> _What is needed_
The expected answer is the data below, retyped exactly.
---
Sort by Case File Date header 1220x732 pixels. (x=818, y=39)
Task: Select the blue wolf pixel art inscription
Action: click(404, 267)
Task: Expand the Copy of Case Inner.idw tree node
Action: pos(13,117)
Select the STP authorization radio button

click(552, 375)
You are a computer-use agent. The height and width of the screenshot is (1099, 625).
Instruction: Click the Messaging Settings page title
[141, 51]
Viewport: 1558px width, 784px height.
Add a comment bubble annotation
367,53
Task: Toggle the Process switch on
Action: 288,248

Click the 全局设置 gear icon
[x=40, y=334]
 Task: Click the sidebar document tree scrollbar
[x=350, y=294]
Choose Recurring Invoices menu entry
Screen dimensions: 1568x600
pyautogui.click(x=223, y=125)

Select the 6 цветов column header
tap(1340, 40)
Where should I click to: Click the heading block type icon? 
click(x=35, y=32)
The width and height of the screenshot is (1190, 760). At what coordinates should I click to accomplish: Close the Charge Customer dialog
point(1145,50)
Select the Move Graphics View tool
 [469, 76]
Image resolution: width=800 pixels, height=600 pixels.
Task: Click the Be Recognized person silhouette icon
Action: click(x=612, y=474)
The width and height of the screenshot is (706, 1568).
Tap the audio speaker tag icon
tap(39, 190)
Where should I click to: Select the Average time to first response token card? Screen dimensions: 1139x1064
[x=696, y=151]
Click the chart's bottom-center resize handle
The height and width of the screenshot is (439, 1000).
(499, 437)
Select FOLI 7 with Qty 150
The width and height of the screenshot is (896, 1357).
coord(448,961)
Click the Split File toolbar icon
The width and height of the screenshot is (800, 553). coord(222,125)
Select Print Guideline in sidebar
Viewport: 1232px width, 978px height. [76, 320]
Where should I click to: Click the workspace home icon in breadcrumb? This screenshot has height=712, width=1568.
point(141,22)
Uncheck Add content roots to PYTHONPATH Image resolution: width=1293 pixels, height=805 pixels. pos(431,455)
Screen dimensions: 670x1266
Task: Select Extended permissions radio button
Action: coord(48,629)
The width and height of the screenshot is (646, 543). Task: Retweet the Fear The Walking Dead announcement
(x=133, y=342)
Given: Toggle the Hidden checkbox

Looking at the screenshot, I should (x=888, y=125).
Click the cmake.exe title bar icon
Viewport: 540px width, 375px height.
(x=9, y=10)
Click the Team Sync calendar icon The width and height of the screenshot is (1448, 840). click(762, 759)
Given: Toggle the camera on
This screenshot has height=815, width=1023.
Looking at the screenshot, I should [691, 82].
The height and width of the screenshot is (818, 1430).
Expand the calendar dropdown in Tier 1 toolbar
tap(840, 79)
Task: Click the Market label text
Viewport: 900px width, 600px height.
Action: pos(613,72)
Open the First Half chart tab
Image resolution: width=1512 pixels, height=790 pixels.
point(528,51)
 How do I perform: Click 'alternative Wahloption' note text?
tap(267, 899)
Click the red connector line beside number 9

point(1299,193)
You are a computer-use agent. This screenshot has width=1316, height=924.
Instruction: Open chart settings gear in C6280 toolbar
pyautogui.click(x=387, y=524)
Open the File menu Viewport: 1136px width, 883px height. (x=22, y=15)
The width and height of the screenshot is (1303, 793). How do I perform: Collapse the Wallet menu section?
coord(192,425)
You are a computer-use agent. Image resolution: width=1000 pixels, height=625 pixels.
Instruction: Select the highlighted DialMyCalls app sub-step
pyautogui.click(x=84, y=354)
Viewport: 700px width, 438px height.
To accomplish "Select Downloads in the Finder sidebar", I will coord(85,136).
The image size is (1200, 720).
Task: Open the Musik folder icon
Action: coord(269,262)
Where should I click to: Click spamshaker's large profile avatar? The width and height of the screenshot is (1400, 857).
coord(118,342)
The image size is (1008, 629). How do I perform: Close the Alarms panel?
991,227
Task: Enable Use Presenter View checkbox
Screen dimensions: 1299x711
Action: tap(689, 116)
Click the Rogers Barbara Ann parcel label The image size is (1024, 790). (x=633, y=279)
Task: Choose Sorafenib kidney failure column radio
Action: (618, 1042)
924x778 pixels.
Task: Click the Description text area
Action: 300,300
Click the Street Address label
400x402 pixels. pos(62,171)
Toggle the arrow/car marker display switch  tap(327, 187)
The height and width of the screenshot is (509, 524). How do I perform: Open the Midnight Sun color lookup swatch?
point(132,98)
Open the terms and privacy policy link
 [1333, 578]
---
> _Written response_
Sort by Case File Date header 1220x732 pixels. (x=818, y=39)
Task: Select the blue wolf pixel art inscription
Action: click(404, 267)
Task: Expand the Copy of Case Inner.idw tree node
Action: pos(13,117)
Select the STP authorization radio button

click(552, 375)
You are a computer-use agent. The height and width of the screenshot is (1099, 625).
Instruction: Click the Messaging Settings page title
[141, 51]
Viewport: 1558px width, 784px height.
Add a comment bubble annotation
367,53
Task: Toggle the Process switch on
Action: 288,248

Click the 全局设置 gear icon
[x=40, y=334]
 Task: Click the sidebar document tree scrollbar
[x=350, y=294]
Choose Recurring Invoices menu entry
Screen dimensions: 1568x600
pyautogui.click(x=223, y=125)

Select the 6 цветов column header
tap(1340, 40)
Where should I click to: Click the heading block type icon? 
click(x=35, y=32)
The width and height of the screenshot is (1190, 760). At what coordinates should I click to accomplish: Close the Charge Customer dialog
point(1145,50)
Select the Move Graphics View tool
 [469, 76]
Image resolution: width=800 pixels, height=600 pixels.
Task: Click the Be Recognized person silhouette icon
Action: click(x=612, y=474)
The width and height of the screenshot is (706, 1568).
Tap the audio speaker tag icon
tap(39, 190)
Where should I click to: Select the Average time to first response token card? Screen dimensions: 1139x1064
[x=696, y=151]
Click the chart's bottom-center resize handle
The height and width of the screenshot is (439, 1000).
(499, 437)
Select FOLI 7 with Qty 150
The width and height of the screenshot is (896, 1357).
coord(448,961)
Click the Split File toolbar icon
The width and height of the screenshot is (800, 553). coord(222,125)
Select Print Guideline in sidebar
Viewport: 1232px width, 978px height. [76, 320]
Where should I click to: Click the workspace home icon in breadcrumb? This screenshot has height=712, width=1568.
point(141,22)
Uncheck Add content roots to PYTHONPATH Image resolution: width=1293 pixels, height=805 pixels. pos(431,455)
Screen dimensions: 670x1266
Task: Select Extended permissions radio button
Action: coord(48,629)
The width and height of the screenshot is (646, 543). Task: Retweet the Fear The Walking Dead announcement
(x=133, y=342)
Given: Toggle the Hidden checkbox

Looking at the screenshot, I should (x=888, y=125).
Click the cmake.exe title bar icon
Viewport: 540px width, 375px height.
(x=9, y=10)
Click the Team Sync calendar icon The width and height of the screenshot is (1448, 840). click(762, 759)
Given: Toggle the camera on
This screenshot has height=815, width=1023.
Looking at the screenshot, I should [691, 82].
The height and width of the screenshot is (818, 1430).
Expand the calendar dropdown in Tier 1 toolbar
tap(840, 79)
Task: Click the Market label text
Viewport: 900px width, 600px height.
Action: pos(613,72)
Open the First Half chart tab
Image resolution: width=1512 pixels, height=790 pixels.
point(528,51)
 How do I perform: Click 'alternative Wahloption' note text?
tap(267, 899)
Click the red connector line beside number 9

point(1299,193)
You are a computer-use agent. This screenshot has width=1316, height=924.
Instruction: Open chart settings gear in C6280 toolbar
pyautogui.click(x=387, y=524)
Open the File menu Viewport: 1136px width, 883px height. (x=22, y=15)
The width and height of the screenshot is (1303, 793). How do I perform: Collapse the Wallet menu section?
coord(192,425)
You are a computer-use agent. Image resolution: width=1000 pixels, height=625 pixels.
Instruction: Select the highlighted DialMyCalls app sub-step
pyautogui.click(x=84, y=354)
Viewport: 700px width, 438px height.
To accomplish "Select Downloads in the Finder sidebar", I will coord(85,136).
The image size is (1200, 720).
Task: Open the Musik folder icon
Action: coord(269,262)
Where should I click to: Click spamshaker's large profile avatar? The width and height of the screenshot is (1400, 857).
coord(118,342)
The image size is (1008, 629). How do I perform: Close the Alarms panel?
991,227
Task: Enable Use Presenter View checkbox
Screen dimensions: 1299x711
Action: tap(689, 116)
Click the Rogers Barbara Ann parcel label The image size is (1024, 790). (x=633, y=279)
Task: Choose Sorafenib kidney failure column radio
Action: (618, 1042)
924x778 pixels.
Task: Click the Description text area
Action: 300,300
Click the Street Address label
400x402 pixels. pos(62,171)
Toggle the arrow/car marker display switch  tap(327, 187)
The height and width of the screenshot is (509, 524). How do I perform: Open the Midnight Sun color lookup swatch?
point(132,98)
Open the terms and privacy policy link
 [1333, 578]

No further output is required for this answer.